Kendi imkanlarıyla tiyatro yapmanın şuan için güç olacağını belirten Budak, “İlimiz otoritelerinin finanse etmesi durumunda halkımız sanata doyacaktır. Covid-19'la beraber sanatın kudretini çok iyi görebildik. Örneğin, aylarca evinden çıkamayan insanların kendilerini motive edebilmek adına sanat faaliyetlerini sanal ortamda takip ettiler. Bu psikolojik bir destektir. Halkımız nasıl olurda kendilerini, ruhlarını bu salgın psikolojisinden arındırabilecek? Çay ocaklarıyla mı? Düğünlerle mi? Zaten seçenekler oldukça kısıtlı!” diye konuştu.
Sema Doğan Yaşam Alanında yıllardır kullanılmayan büyük bir amfi tiyatro olduğunu vurgulayan Budak, “Burası birçok sanat icrası için yeterince uygun. Tiyatro seyircimiz bizi sahnede görmek istiyor. Şu bir gerçek; her toplum yönlendirildiği gibi yol alır. Gelin bu güzel halkımızı sanata yönlendirelim” şeklinde konuştu.

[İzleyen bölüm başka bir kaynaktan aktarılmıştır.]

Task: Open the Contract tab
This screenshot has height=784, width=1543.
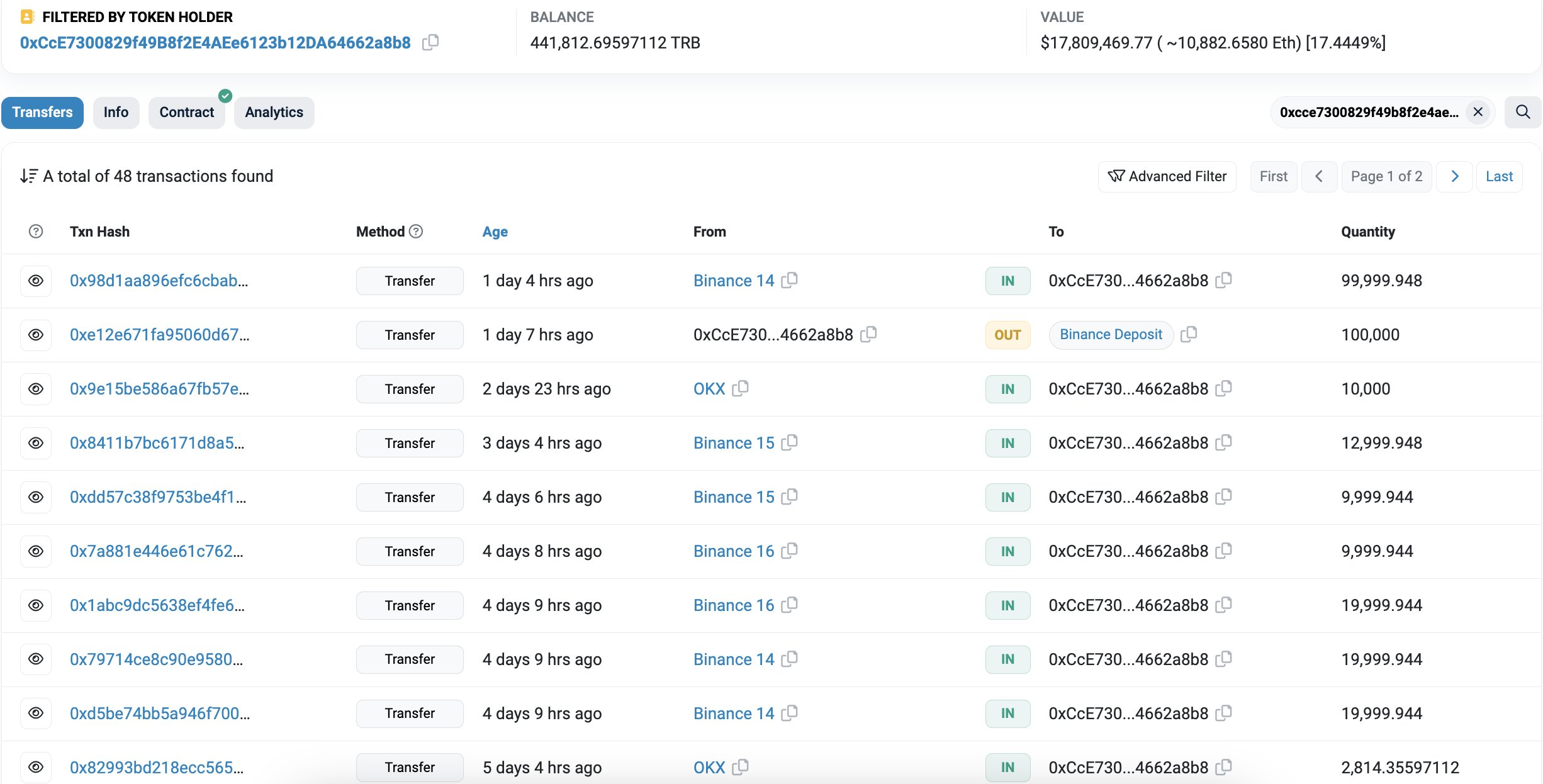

Türkiye’de şuanda tiyatro icra edildiğini, başta Kültür ve Turizm Bakanlığınca devlet tiyatroları koordinasyonunda il, ilçe, belde, köy demeden açık hava gösterileri yapıldığını vurgulayan Budak, “Üstelik matine ve suare yapılıyor. Hem çocuk hem de yetişkin oyunlarla tüm ülkeyi geziyorlar. Henüz birkaç hafta önce Akçaabat'ta Belediyenin desteği ile açık hava tiyatrosu festivali yapıldı. Samsun, İzmir, Adana, Yozgat vs. Ülkenin hemen her yerinde açık hava tiyatroları nerdeyse her gün yapılmakta. Covid-19 ve sosyal mesafe için tedbirler var. İçişleri Bakanlığı oturma alanlarının aralıklı olmasını istiyor. Bu bağlamda, yaklaşık 500 kişilik olan amfitiyatroya 250 kişi alır ve bunu birkaç seansa yayarsak, buna mukabil 3-4 farklı yetişkin, 3-4 farklı çocuk oyunu yaparsak Eylül sonuna kadar tüm halkımız sanata doyar. Bir millet sanattan ve sanatkardan mahrumsa tam bir hayata malik olamaz. Böyle bir millet bir ayağı topal, bir kolu çolak, sakat ve alil bir kimse gibidir. Mustafa Kemal Atatürk’ün dediği gibi “Sanatsız kalan bir milletin hayat damarlarından biri kopmuş olur” şeklinde konuştu.